On the other hand, as ‘identity politics’ and ‘culture wars’ are so amorphous with their meaning very much depending on who is using those terms, in my view, they are not useful terms to use. Should we as anarchists even be using the term ‘culture wars’? Are we not better off asking those using it, regardless of where they are on the political spectrum, exactly what they mean when they use the term and pull them up for taking class conflict right out of the equation?
As the left have long abandoned the working class leaving a political vacuum behind them, it would be naïve of us to not acknowledge that there are some elements of our class who happen to be white who may be interested in what Lawrence Fox and his putative Reclaim party have to offer. For the middle class voters in the villages who have become disillusioned with the Tories, we definitely expect a bit of a surge of interest in Reclaim. We will be watching what Reclaim intend to do in our part of Essex and will interrogate their agenda. We suspect their Achilles’ heel will be coming up with any meaningful, practical solutions to the issues we face on a day to day basis. These are issues of system failure as a result of draconian lockdown policies, incompetent local councils screwing up infrastructure projects and corrupt councils with overly close relationships to property developers. Basically, the day to day real world shite that’s screwing up our lives.
Here’s a brief overview of what we have to deal with… We have a megalomaniac council leader in Basildon who wants to tear down the town centre and hand it over to the developers to shove up a hellscape of high rise apartment blocks: ‘Regeneration’ – the only way is up. In Thurrock, we have a local authority that’s trying to cover up why it has botched two infrastructure projects they’re in charge of while at the same time, forcing through the vanity project of extending their offices in New Road, Grays: Accountability? The extension of the council offices being a project which has already seen the destruction of a number of businesses owned by people of migrant origin whose premises were on the footprint of the proposed new building. In the east of Thurrock, we have the threat of a massive sand and gravel quarry which with the attendant lorry movements and environmental destruction would wreck our quality of life, hanging over our heads: There’s still time to stop the quarry. Then there’s all of the disruption and stress that lockdown and the ‘new normal’ has dumped on our lives: Gaslighting.

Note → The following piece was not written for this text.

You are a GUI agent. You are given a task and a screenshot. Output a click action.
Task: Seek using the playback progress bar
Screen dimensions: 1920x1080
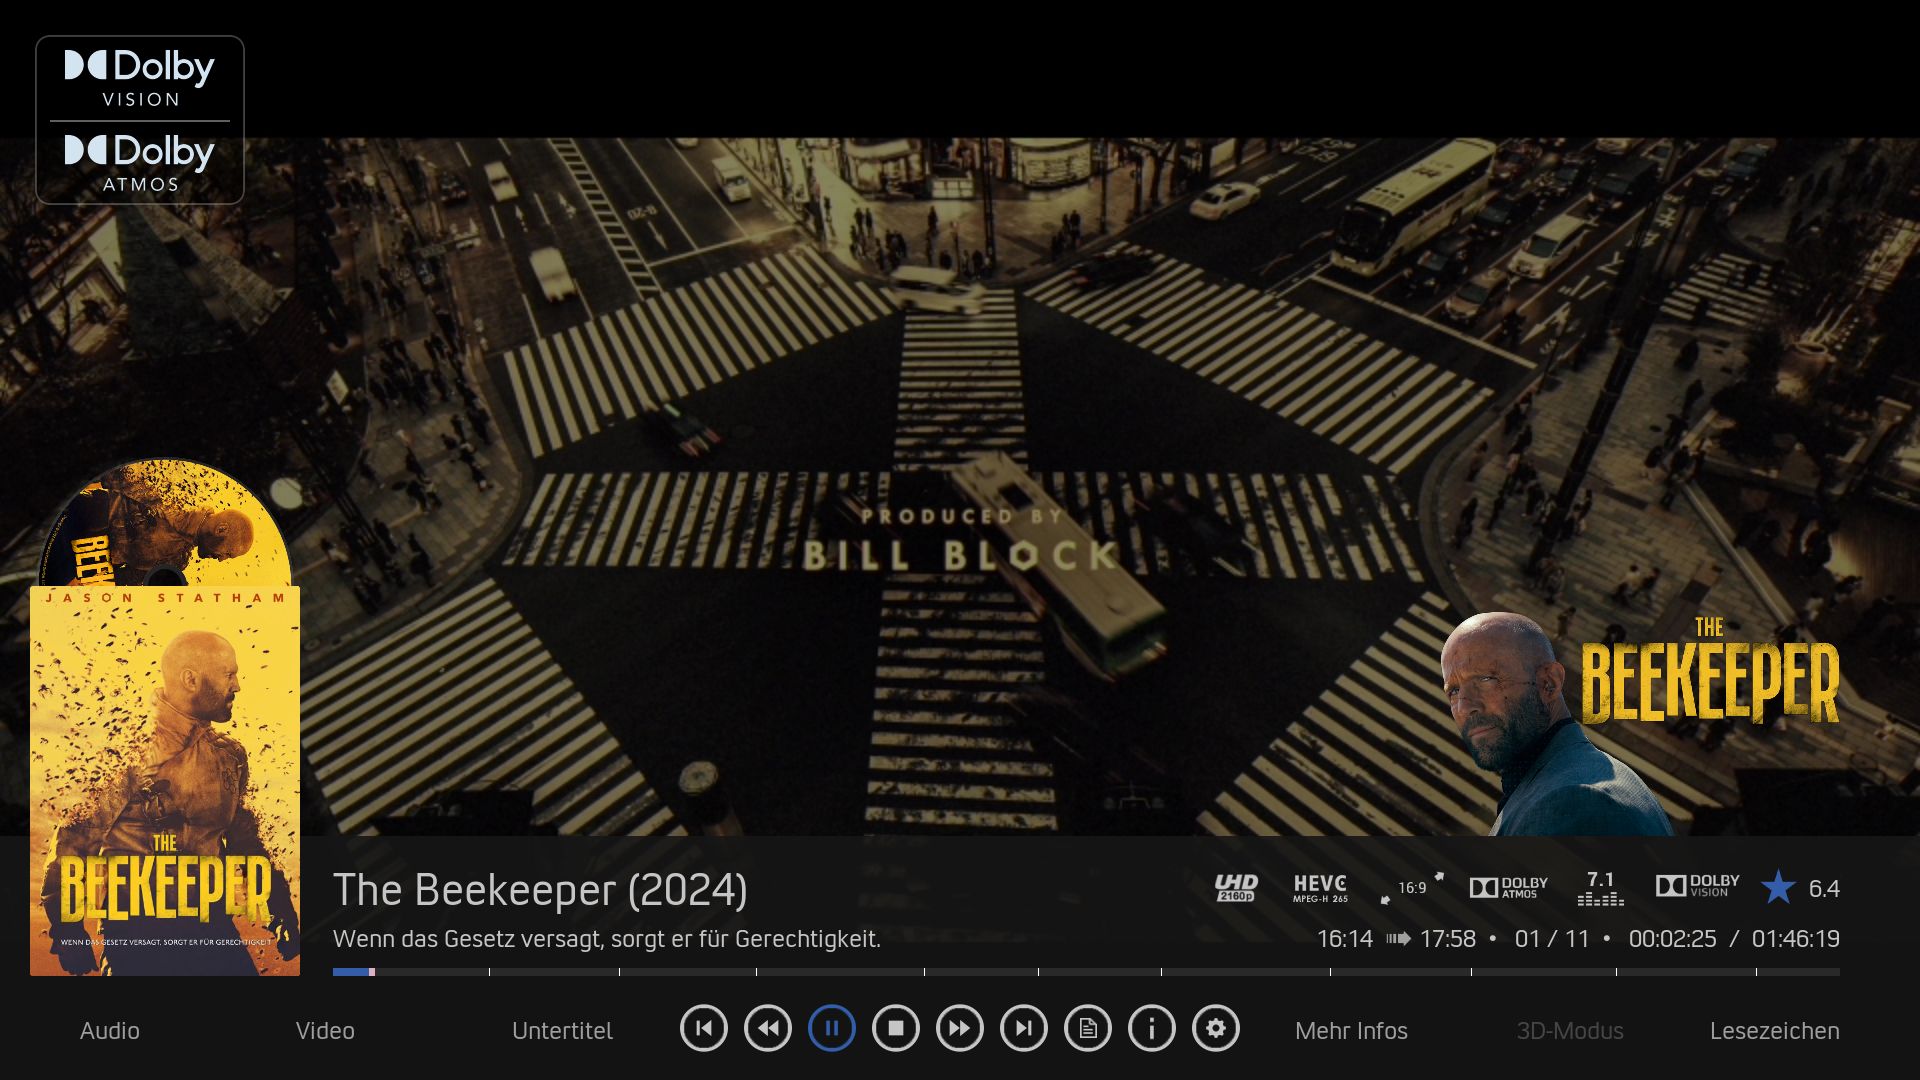1086,971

If anyone thinks residents in the south of Essex have the time and energy to get swept up by the likes of Reclaim, I would like to suggest they are very much mistaken. We already have more than enough real life issues to deal with. Which is why I tend to want to switch off when I hear or read the likes of Lawrence Fox and Spiked bang on about their interpretation of culture wars when around me, the signs of system and infrastructure decay and failure are becoming more apparent day by day.
Should the discussion around ‘culture wars’ intensify, then despite what I’ve written above, I will feel obliged to engage with it again. However, I sincerely hope that isn’t going to be the case. To conclude, as ever, constructive criticism and comradely debate around the issues raised in this piece are always welcomed. Abuse and snarky comments are not welcome.